» Work order
Would you please copy only the lines from the line that contains "Task: Click into the Comments text box" to the end of the data below, exactly, leaving every picture out?

(Stored items from a collection)
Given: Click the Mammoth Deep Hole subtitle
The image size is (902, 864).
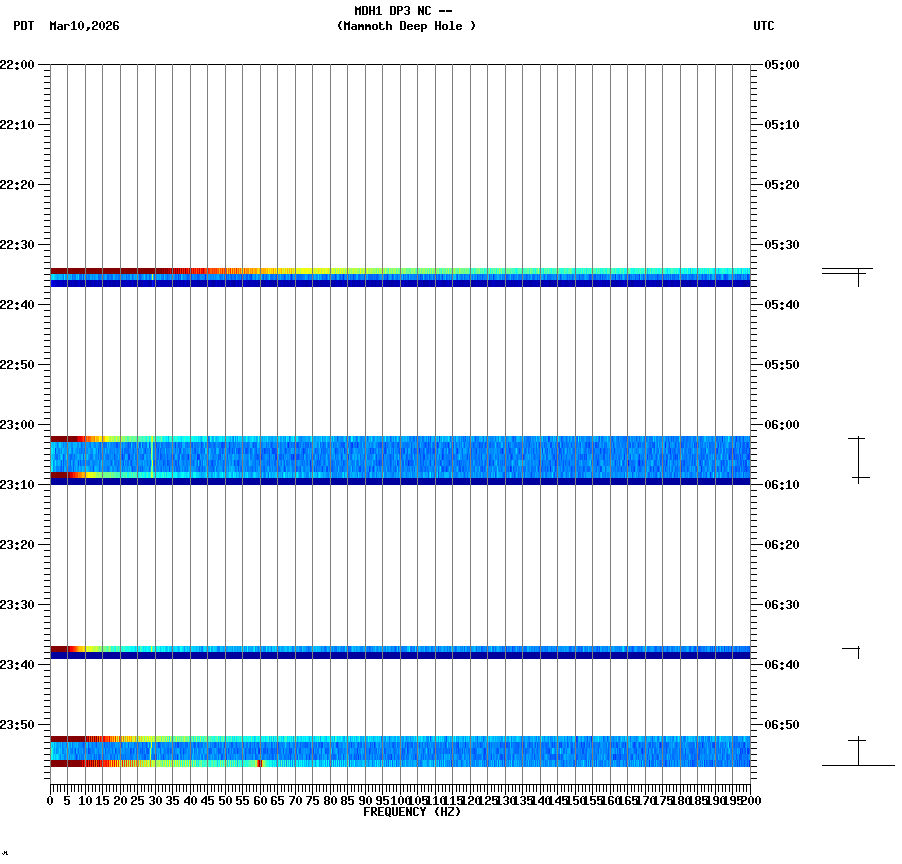Looking at the screenshot, I should coord(407,27).
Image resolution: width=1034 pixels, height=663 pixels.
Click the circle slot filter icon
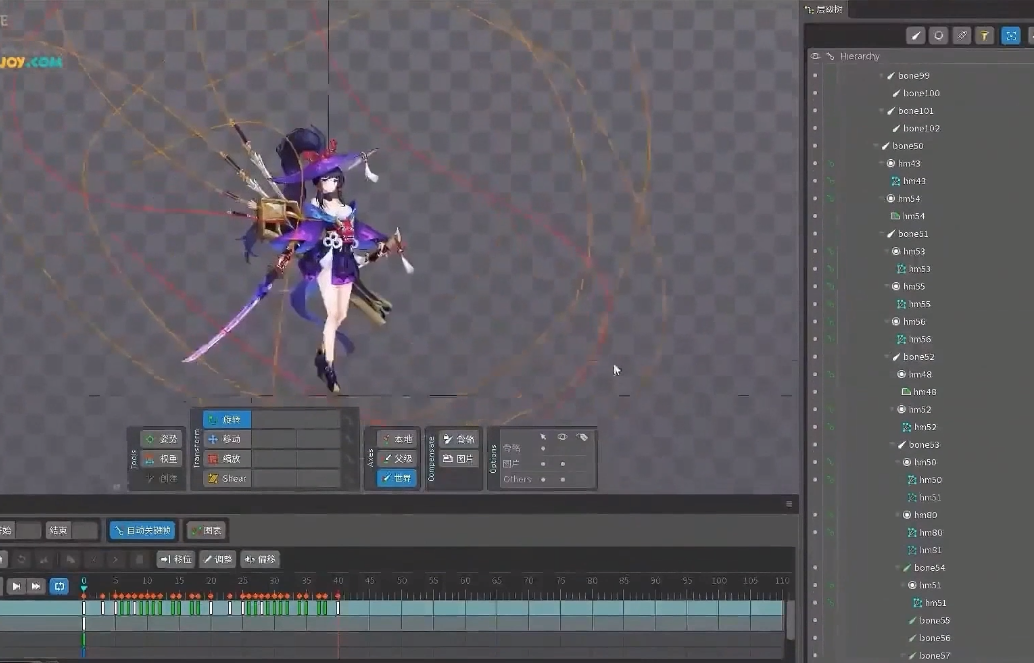(x=939, y=36)
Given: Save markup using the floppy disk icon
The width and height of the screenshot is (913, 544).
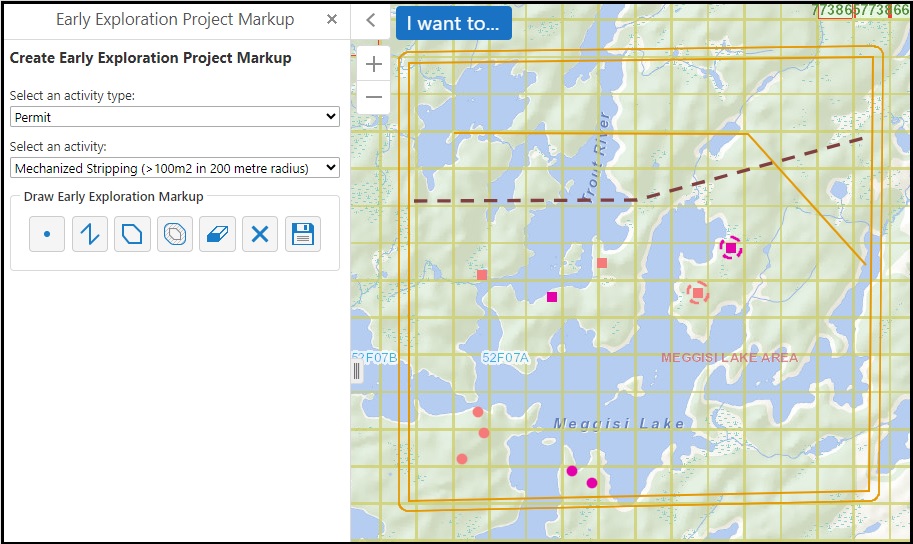Looking at the screenshot, I should 302,235.
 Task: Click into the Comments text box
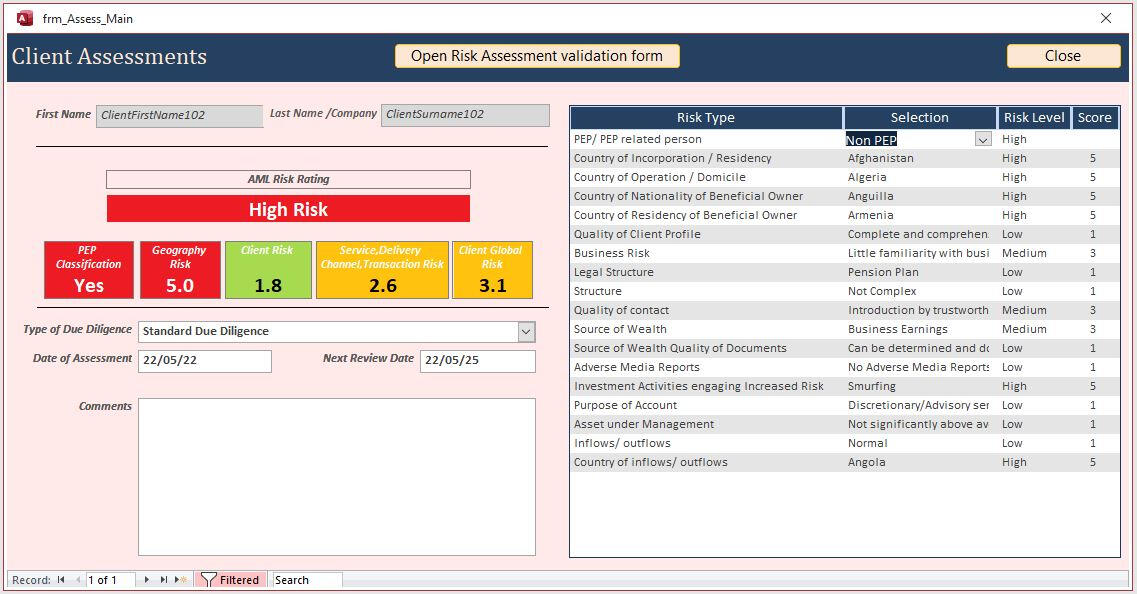click(336, 476)
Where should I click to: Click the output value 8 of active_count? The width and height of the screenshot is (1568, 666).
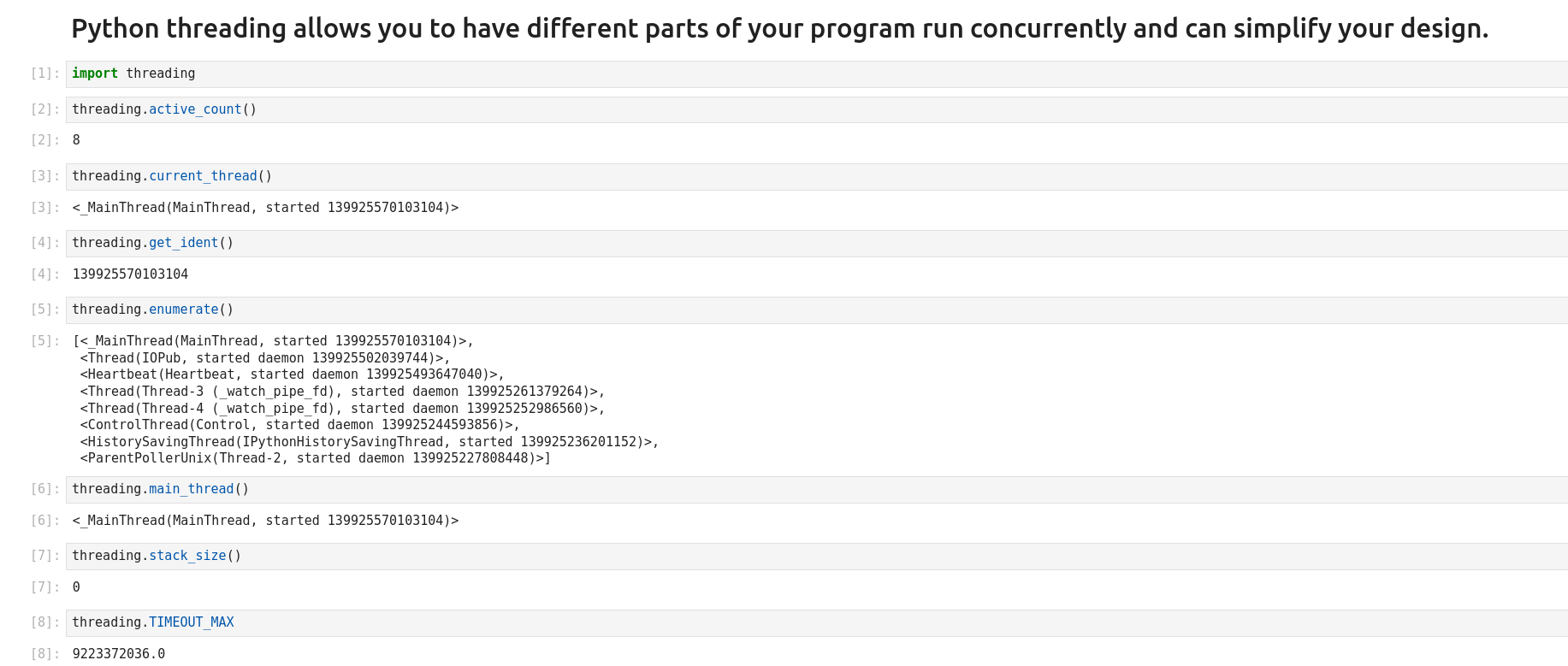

» Final answer
 Task: Click into the Comments text box
click(336, 476)
Where should I click to: Click the output value 8 of active_count? The width and height of the screenshot is (1568, 666).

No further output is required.